Jackson es, tal vez, una de las diez personas más populares del planeta. Y su influencia sobre la conducta de millones de personas, jóvenes y adultos, es fácilmente imaginable. Las prácticas pederastas son un delito de dimensiones acotadas; pero su cuota de mercado mediática es muy alta. Este desequilibrio obedece tanto al hecho de que la protección a la infancia es uno de los rasgos de la sociedad contemporánea y de su progreso moral, como a la evidencia de que el sexo es uno de los principales objetos universales de consumo. Las noticias de abusos laborales sobre niños despiertan un interés menor que las noticias sobre abusos sexuales. Son, en efecto, menos sexy.

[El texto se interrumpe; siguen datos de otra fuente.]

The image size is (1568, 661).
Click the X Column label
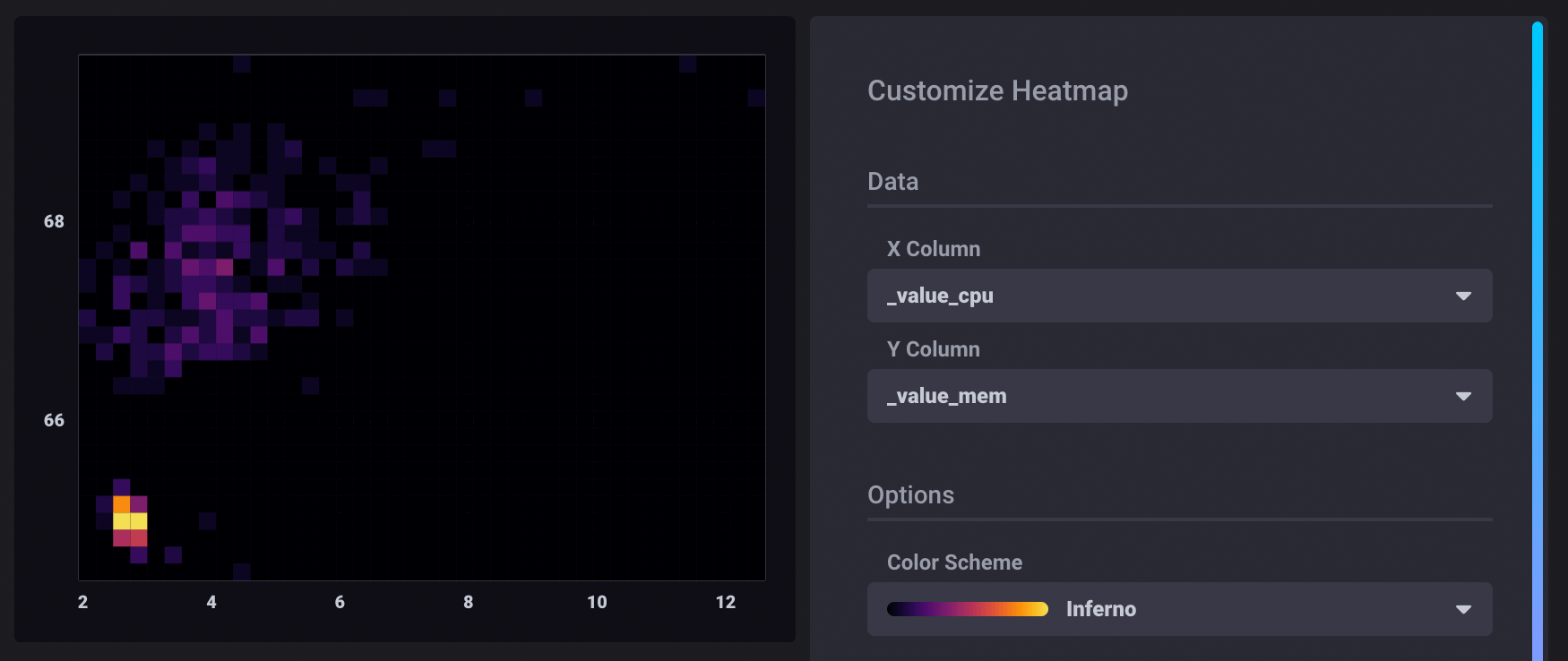click(x=933, y=249)
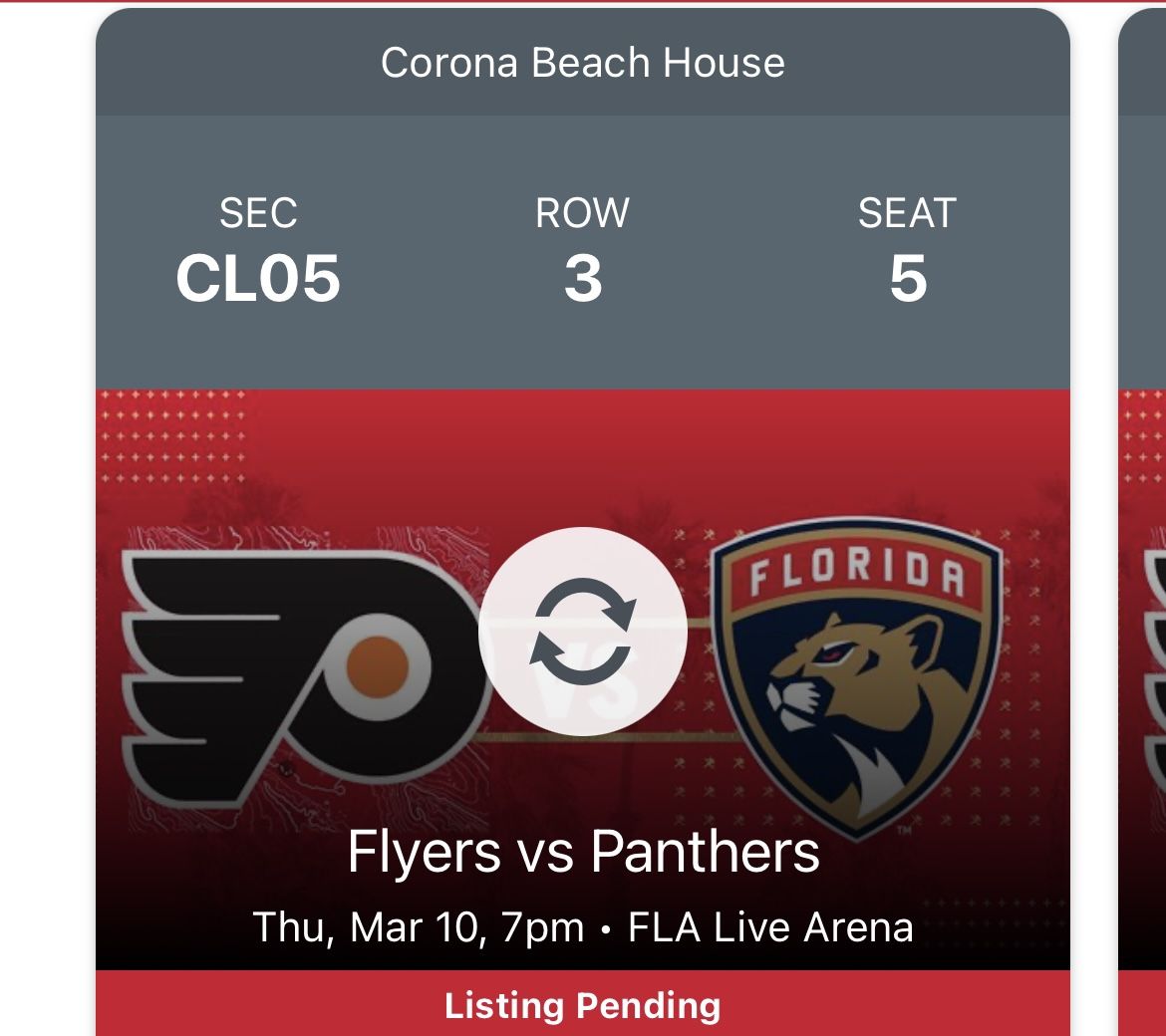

Es ocioso señalar el gran espectáculo que se avecina. Dando por sentada la necesidad de respetar la presunción de inocencia del cantante, sería deseable que el caso se sustrajera a dos perversiones. La primera afecta a la justicia. Corre el peligro de quedar deslumbrada por el fulgor de Jackson, pero también por la naturaleza de uno de esos delitos que unifican la conciencia contemporánea: que la sociedad se muestre unánime en la condena de los actos pederastas no quiere decir que minimice el grado de exigencia de las pruebas por las que se condena a sus autores. La segunda perversión afecta al tratamiento social que pueda recibir el caso. Las caídas morales de los genios suelen ser tratadas con extraña complacencia. O al menos con atenuantes. El asesinato, tan reciente y escalofriante, de Marie Trintignant, a manos de un cantante de rock muy apreciado por sus canciones y por el amplio vuelo de sus gestos solidarios, prueba la flexible vara de medir que la opinión pública reserva a los genios, quizá persuadida de que sus delitos son sólo un exceso comprensible del talento. Pero los actos indignos y criminales de los genios no son geniales, sino indignos y criminales. Basta con preguntar a sus víctimas.